_The problem_: Verbatim output required. Print the data in full.
── Data for processing
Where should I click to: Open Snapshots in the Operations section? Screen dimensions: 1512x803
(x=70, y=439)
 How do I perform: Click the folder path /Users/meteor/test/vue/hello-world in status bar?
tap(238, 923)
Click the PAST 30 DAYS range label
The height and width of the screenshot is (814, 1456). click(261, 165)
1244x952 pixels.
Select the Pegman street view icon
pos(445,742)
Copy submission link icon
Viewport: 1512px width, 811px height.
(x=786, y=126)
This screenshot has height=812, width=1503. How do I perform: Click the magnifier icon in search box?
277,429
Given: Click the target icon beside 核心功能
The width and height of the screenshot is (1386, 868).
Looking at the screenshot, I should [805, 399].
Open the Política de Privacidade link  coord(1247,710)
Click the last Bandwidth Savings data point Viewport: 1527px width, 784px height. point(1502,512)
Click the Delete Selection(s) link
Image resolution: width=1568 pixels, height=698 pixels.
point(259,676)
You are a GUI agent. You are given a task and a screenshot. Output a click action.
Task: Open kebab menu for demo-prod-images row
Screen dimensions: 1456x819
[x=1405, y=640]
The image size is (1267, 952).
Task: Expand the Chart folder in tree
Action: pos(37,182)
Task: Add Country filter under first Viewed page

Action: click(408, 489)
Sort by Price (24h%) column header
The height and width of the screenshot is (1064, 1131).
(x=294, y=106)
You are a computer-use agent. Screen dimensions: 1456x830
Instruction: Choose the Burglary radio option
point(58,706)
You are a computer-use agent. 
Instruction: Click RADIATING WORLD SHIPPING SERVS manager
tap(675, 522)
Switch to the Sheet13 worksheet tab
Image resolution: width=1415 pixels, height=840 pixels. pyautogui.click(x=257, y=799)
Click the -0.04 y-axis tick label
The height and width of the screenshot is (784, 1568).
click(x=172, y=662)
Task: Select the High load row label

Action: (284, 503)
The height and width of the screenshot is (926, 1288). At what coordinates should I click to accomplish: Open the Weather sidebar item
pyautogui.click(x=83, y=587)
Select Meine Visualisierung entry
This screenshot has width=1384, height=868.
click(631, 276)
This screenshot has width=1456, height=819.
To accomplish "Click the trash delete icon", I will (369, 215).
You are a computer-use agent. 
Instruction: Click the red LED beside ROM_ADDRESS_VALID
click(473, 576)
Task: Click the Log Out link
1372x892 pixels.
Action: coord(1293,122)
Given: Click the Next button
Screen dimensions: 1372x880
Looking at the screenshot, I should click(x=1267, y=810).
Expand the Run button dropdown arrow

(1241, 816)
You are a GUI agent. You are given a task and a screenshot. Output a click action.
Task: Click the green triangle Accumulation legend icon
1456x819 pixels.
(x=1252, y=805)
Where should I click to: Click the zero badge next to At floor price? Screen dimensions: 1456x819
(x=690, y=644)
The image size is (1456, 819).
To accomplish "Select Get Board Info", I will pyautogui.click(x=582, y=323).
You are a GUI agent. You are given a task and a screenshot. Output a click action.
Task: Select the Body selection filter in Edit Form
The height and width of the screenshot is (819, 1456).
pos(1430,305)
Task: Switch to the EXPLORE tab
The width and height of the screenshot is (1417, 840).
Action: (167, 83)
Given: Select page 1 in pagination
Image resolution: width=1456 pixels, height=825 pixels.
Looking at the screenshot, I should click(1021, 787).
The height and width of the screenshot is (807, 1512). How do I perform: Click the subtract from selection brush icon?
────
_Exercise answer_:
Where should I click to: Open Snapshots in the Operations section? Screen dimensions: 1512x803
(x=70, y=439)
 How do I perform: Click the folder path /Users/meteor/test/vue/hello-world in status bar?
tap(238, 923)
Click the PAST 30 DAYS range label
The height and width of the screenshot is (814, 1456). click(261, 165)
1244x952 pixels.
Select the Pegman street view icon
pos(445,742)
Copy submission link icon
Viewport: 1512px width, 811px height.
(x=786, y=126)
This screenshot has height=812, width=1503. How do I perform: Click the magnifier icon in search box?
277,429
Given: Click the target icon beside 核心功能
The width and height of the screenshot is (1386, 868).
Looking at the screenshot, I should [805, 399].
Open the Política de Privacidade link  coord(1247,710)
Click the last Bandwidth Savings data point Viewport: 1527px width, 784px height. point(1502,512)
Click the Delete Selection(s) link
Image resolution: width=1568 pixels, height=698 pixels.
point(259,676)
You are a GUI agent. You are given a task and a screenshot. Output a click action.
Task: Open kebab menu for demo-prod-images row
Screen dimensions: 1456x819
[x=1405, y=640]
The image size is (1267, 952).
Task: Expand the Chart folder in tree
Action: pos(37,182)
Task: Add Country filter under first Viewed page

Action: click(408, 489)
Sort by Price (24h%) column header
The height and width of the screenshot is (1064, 1131).
(x=294, y=106)
You are a computer-use agent. Screen dimensions: 1456x830
Instruction: Choose the Burglary radio option
point(58,706)
You are a computer-use agent. 
Instruction: Click RADIATING WORLD SHIPPING SERVS manager
tap(675, 522)
Switch to the Sheet13 worksheet tab
Image resolution: width=1415 pixels, height=840 pixels. pyautogui.click(x=257, y=799)
Click the -0.04 y-axis tick label
The height and width of the screenshot is (784, 1568).
click(x=172, y=662)
Task: Select the High load row label

Action: (284, 503)
The height and width of the screenshot is (926, 1288). At what coordinates should I click to accomplish: Open the Weather sidebar item
pyautogui.click(x=83, y=587)
Select Meine Visualisierung entry
This screenshot has width=1384, height=868.
click(631, 276)
This screenshot has width=1456, height=819.
To accomplish "Click the trash delete icon", I will (369, 215).
You are a computer-use agent. 
Instruction: Click the red LED beside ROM_ADDRESS_VALID
click(473, 576)
Task: Click the Log Out link
1372x892 pixels.
Action: coord(1293,122)
Given: Click the Next button
Screen dimensions: 1372x880
Looking at the screenshot, I should click(x=1267, y=810).
Expand the Run button dropdown arrow

(1241, 816)
You are a GUI agent. You are given a task and a screenshot. Output a click action.
Task: Click the green triangle Accumulation legend icon
1456x819 pixels.
(x=1252, y=805)
Where should I click to: Click the zero badge next to At floor price? Screen dimensions: 1456x819
(x=690, y=644)
The image size is (1456, 819).
To accomplish "Select Get Board Info", I will pyautogui.click(x=582, y=323).
You are a GUI agent. You are given a task and a screenshot. Output a click action.
Task: Select the Body selection filter in Edit Form
The height and width of the screenshot is (819, 1456).
pos(1430,305)
Task: Switch to the EXPLORE tab
The width and height of the screenshot is (1417, 840).
Action: (167, 83)
Given: Select page 1 in pagination
Image resolution: width=1456 pixels, height=825 pixels.
Looking at the screenshot, I should click(1021, 787).
The height and width of the screenshot is (807, 1512). How do I perform: Click the subtract from selection brush icon?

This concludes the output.